───── TASK DATA
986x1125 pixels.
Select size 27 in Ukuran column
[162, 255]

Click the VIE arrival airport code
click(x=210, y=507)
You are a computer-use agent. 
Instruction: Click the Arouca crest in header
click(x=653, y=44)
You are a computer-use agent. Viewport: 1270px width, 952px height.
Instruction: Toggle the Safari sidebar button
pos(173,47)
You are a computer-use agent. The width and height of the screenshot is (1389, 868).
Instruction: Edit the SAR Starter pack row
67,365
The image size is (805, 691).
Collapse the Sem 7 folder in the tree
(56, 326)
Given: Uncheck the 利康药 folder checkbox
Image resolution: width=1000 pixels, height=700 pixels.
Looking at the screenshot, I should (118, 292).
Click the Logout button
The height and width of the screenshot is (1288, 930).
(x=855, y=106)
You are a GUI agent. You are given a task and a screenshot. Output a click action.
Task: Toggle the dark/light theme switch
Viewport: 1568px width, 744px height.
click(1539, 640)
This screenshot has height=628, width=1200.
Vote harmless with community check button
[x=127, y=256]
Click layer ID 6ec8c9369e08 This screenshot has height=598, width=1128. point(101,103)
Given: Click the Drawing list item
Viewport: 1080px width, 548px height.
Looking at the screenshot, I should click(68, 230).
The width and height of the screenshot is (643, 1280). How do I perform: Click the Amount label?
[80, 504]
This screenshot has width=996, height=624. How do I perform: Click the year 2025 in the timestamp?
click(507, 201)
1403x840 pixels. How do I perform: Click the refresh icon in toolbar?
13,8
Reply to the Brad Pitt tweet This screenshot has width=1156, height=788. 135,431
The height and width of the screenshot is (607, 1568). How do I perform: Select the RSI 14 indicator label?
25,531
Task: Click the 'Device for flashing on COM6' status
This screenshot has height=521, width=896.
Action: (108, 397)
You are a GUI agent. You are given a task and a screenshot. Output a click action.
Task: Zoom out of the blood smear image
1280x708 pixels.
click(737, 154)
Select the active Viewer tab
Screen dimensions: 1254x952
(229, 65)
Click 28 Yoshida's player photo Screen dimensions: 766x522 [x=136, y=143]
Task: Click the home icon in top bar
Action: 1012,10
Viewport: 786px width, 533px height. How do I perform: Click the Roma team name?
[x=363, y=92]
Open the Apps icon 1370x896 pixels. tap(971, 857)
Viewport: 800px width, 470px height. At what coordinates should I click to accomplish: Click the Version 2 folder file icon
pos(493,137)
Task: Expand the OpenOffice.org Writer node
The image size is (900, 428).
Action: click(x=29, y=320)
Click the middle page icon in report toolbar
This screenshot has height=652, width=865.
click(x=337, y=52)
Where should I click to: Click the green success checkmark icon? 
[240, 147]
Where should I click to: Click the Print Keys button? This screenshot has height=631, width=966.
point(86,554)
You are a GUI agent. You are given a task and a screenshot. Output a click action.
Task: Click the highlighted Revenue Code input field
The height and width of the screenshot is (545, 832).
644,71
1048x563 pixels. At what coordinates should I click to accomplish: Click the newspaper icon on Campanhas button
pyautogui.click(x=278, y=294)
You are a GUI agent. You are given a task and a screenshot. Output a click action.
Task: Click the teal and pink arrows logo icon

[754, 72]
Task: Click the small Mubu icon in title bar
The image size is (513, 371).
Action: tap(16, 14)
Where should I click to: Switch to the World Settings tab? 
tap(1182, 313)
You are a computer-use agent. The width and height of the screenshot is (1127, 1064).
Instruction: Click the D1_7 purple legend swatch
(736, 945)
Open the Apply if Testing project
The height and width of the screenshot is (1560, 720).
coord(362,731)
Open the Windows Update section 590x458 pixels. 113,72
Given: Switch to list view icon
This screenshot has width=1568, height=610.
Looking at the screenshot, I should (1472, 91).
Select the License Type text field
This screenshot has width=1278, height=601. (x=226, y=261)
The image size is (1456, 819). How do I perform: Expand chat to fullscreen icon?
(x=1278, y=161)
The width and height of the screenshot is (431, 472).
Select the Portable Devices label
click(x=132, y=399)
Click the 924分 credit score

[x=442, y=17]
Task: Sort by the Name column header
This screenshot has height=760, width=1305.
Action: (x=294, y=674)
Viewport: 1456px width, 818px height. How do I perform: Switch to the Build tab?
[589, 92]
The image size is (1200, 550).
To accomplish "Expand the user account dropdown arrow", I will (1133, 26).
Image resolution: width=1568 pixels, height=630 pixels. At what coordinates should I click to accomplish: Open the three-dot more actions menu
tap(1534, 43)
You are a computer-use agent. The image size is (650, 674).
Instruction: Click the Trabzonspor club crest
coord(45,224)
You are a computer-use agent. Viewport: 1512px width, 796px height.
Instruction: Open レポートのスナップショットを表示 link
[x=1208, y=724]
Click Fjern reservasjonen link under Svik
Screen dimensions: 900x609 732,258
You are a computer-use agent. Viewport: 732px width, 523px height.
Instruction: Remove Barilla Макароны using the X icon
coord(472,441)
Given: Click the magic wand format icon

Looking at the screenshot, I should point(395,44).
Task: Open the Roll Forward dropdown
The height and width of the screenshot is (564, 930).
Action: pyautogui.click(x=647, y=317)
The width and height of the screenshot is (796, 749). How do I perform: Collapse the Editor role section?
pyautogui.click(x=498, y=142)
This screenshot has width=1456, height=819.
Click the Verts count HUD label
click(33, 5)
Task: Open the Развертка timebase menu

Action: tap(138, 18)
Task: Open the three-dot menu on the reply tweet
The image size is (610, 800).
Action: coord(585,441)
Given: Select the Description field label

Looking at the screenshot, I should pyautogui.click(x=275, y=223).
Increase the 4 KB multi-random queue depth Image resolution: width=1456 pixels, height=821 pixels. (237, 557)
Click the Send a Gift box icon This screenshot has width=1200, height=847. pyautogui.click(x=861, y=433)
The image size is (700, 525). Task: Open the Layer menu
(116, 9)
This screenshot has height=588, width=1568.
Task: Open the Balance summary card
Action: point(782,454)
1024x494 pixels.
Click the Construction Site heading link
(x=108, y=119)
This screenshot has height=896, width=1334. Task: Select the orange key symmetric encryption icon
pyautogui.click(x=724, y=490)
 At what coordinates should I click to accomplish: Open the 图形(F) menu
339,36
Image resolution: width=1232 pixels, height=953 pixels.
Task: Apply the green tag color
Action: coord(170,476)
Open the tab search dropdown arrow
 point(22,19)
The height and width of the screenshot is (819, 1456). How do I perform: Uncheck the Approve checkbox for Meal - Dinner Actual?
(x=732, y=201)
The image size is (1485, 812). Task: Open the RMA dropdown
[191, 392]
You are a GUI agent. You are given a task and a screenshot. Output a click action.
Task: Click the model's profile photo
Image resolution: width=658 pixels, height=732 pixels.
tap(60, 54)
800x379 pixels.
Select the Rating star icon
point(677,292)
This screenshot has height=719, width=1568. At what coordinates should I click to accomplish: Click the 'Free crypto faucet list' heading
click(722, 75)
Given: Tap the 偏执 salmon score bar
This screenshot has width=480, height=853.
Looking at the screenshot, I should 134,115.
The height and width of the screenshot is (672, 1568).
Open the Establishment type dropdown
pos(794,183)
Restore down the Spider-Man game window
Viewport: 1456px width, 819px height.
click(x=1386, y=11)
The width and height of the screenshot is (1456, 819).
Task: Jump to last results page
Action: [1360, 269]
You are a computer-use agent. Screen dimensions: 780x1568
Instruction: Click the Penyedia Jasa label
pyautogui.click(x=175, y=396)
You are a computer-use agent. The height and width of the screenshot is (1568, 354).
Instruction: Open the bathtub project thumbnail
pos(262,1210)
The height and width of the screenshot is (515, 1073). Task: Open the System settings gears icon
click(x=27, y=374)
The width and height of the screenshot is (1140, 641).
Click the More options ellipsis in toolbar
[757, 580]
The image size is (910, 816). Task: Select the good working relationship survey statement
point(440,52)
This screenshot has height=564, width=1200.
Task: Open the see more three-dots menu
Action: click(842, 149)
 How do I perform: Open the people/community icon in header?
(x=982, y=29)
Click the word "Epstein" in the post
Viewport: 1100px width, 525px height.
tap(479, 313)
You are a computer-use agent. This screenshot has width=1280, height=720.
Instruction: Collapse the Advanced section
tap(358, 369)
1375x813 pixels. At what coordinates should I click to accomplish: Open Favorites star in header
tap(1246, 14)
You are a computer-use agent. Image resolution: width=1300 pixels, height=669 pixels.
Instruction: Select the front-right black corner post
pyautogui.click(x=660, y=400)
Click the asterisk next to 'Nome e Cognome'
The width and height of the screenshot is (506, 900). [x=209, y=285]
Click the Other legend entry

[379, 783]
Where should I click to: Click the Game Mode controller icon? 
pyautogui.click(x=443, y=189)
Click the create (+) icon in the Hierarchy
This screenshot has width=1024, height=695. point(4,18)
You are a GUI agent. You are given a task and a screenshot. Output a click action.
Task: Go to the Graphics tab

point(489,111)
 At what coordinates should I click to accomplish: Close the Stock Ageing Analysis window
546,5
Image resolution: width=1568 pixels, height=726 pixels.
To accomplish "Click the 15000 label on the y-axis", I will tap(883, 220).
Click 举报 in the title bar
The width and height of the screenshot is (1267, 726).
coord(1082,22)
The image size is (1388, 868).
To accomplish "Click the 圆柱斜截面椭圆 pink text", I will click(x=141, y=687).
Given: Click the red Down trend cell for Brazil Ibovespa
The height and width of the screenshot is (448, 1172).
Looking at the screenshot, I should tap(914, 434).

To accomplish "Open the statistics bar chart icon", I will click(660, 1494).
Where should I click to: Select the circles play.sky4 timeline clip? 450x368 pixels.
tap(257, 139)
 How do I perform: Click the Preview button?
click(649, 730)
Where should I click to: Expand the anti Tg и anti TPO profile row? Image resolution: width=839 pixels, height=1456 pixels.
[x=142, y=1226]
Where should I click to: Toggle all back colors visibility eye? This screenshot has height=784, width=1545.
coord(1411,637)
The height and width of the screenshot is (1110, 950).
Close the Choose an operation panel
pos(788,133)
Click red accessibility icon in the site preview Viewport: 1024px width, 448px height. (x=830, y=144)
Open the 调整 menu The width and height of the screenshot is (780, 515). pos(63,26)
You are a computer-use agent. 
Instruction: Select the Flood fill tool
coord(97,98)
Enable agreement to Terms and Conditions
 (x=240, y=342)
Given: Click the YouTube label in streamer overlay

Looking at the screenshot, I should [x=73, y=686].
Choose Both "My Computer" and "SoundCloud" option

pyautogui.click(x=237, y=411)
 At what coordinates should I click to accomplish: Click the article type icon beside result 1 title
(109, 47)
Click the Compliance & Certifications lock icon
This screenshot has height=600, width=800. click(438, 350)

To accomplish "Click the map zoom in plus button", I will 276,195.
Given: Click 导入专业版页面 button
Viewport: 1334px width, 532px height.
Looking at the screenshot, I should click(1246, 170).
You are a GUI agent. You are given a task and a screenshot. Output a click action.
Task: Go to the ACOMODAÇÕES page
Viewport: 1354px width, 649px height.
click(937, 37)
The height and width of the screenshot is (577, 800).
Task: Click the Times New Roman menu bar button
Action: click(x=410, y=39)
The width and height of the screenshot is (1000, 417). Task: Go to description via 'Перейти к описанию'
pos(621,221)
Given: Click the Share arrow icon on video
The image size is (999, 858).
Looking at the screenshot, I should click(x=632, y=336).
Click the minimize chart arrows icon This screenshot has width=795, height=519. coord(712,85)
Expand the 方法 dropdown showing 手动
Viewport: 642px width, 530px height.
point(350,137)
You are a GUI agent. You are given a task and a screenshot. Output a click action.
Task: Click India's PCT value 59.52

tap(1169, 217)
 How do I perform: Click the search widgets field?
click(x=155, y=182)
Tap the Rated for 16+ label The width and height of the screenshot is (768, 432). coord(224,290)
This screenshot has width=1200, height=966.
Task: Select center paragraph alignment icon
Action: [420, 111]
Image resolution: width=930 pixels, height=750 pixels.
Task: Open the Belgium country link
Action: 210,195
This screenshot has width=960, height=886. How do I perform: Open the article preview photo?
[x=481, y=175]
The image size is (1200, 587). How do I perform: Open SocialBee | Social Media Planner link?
──────────
**TASK PROMPT**
Reproduce the lines verbatim, starting with the line that contains "Given: Click the magic wand format icon" and going on through the line that contains "Action: pyautogui.click(x=647, y=317)".

**REPLY TO THE TASK**
Given: Click the magic wand format icon

Looking at the screenshot, I should point(395,44).
Task: Open the Roll Forward dropdown
The height and width of the screenshot is (564, 930).
Action: pyautogui.click(x=647, y=317)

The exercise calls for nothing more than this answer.